このような状況で、お給料を減らされたり、リストラされて職を失ったりする経験をした方もいるでしょう。
借地の場合、地代の支払いとともに、自己所有建物についても住宅ローンの支払も有している場合があります。
地代は土地を買った場合の返済額よりは少なくなりますが、支払いを2つ抱えて大変という場合もあるでしょう。
そんな場合に、もし地代の支払いを滞らせてしまったらどうなるんだろう、土地を明け渡せと追い出されてしまうのだろうかと不安に思っている方もいると思います。
まず、賃貸借関係には信頼関係破壊の法理という判例理論があります。
これは、賃貸借契約のように長期的に継続する契約においては、たった1回の賃料不払いにより契約を解除することが認められるわけではなく、信頼関係を壊してしまった場合でないと解除できないというものです。
長い間契約が続いていれば、たまたま支払を忘れたとか突然病気になったり、親族に不幸があって支払っている余裕がなかったり、振り込む暇がなかったなんて場合もあるでしょう。
それまでは毎回きっちり払ってきていたのに、たった1回の不払いや支払遅滞で、契約を解除するなどという大ナタは振るえないということを意味しています。
もっとも、信頼関係が破壊されたというには、借地人と地主ごとに個別に判断がされます。
それには地代の額や地代不払いの回数、借地人の態度や地主側の態度などの事情が、裁判にあたっての判断材料となるのです。

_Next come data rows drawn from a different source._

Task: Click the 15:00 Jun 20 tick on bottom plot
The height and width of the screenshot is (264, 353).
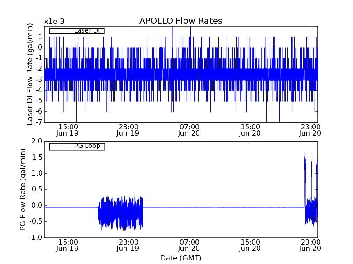Action: 250,245
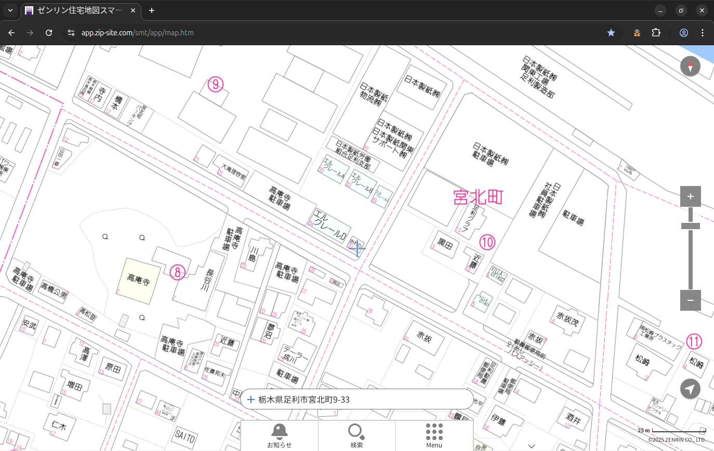Open a new browser tab
Screen dimensions: 714x451
(x=152, y=10)
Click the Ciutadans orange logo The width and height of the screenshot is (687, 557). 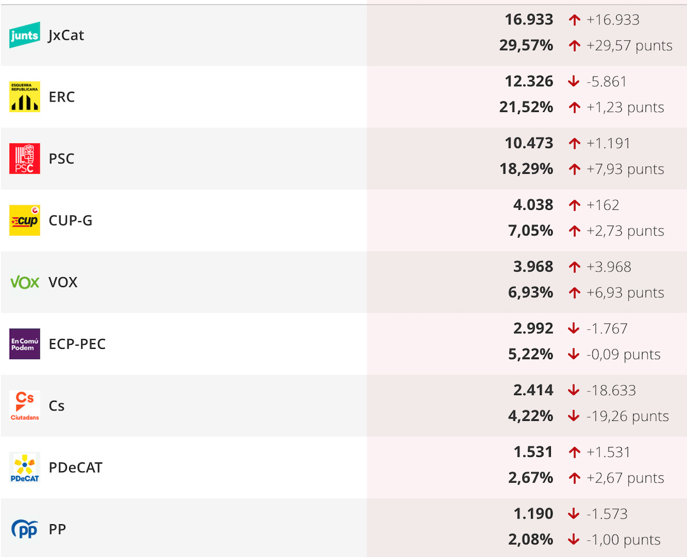[25, 405]
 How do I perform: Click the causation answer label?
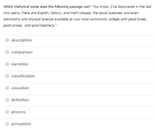pos(20,88)
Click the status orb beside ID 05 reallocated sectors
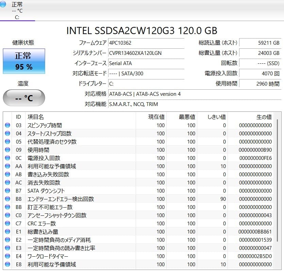The image size is (284, 272). point(7,142)
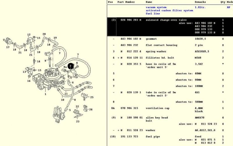Select the spring washer part row
The width and height of the screenshot is (233, 146).
(x=156, y=51)
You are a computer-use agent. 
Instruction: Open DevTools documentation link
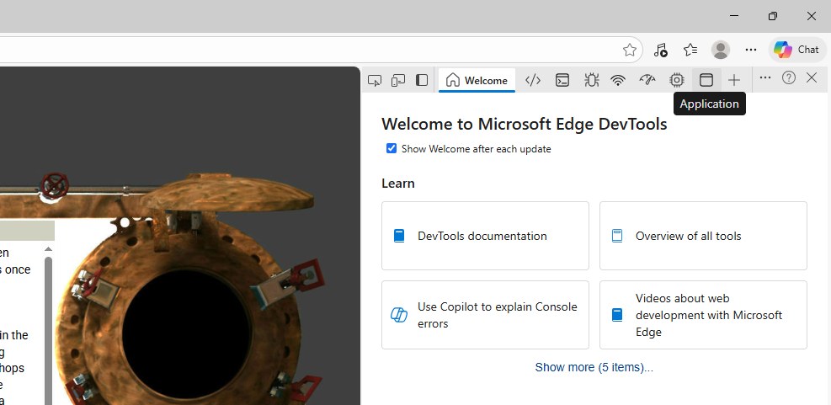484,236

特段の大きな事情がなければ、およそ4ヶ月から6ヶ月程度の滞納があってはじめて、信頼関係の破壊ありと判断されるようです。
信頼関係破壊の事由
一方でたとえば、数年前からゴミ屋敷として有名になるような使い方をしており、地主がさいさん注意や改善を申し入れたにも関わらず、地代も不払いになったという場合、ほんの1ヶ月や2ヶ月程度でも、信頼関係の破壊と判断されるかもしれません。
この点、地代が毎月払いであるなら、これまで不払いがなく地主との間でも大きなトラブルや迷惑をかけていない限り、2~3ヶ月程度であれば契約解除はされないでしょう。
もし年払いである場合は、1回の支払額も大きくなるので、その支払期日から起算して半年から1年程度なら解除されずに済む可能性もあります。
ただ、その間も地主からは督促が入ったり、内容証明郵便などが送付されてくるでしょう。
本来払うべきものを支払えていないわけですから、真摯に対応し、事情を理解してもらい、できるだけ早急に資金を用意できるよう努めましょう。
そうでないと信頼関係破壊の1事由に捉えられてしまいます。
なお、年払いなどまとまった額で納めるのが大変ならば、月払いに変更してもらえるか、地主と話し合いをしてみましょう。
また、地代自体が近隣の相場に比べても高額であるという場合は、地代の減額を申し入れてみましょう。
話し合いがまとまらなければ、借地借家法の11条に基づき地代の減額請求をすることも可能ですがその場合でも、減額の裁判が決定するまでは従前の地代を支払うことが前提になっています。
地代の支払いができない場合は、まず地主ときっちり話し合って、今後もそこに暮らしていけるための方法を共に考えるのが賢明です。